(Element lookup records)
..........

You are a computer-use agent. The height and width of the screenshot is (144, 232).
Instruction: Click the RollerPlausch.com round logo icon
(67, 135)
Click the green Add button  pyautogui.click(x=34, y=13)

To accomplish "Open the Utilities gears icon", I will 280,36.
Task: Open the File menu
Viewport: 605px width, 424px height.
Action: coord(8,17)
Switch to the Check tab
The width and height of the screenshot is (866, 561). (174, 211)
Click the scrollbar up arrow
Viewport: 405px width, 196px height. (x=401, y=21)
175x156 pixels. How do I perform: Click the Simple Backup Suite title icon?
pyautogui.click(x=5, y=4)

..........

Please tally the lines in the rows above that contain the string "width", treating uppercase and lowercase as different, and reply with the number alone.

**RESPONSE**
4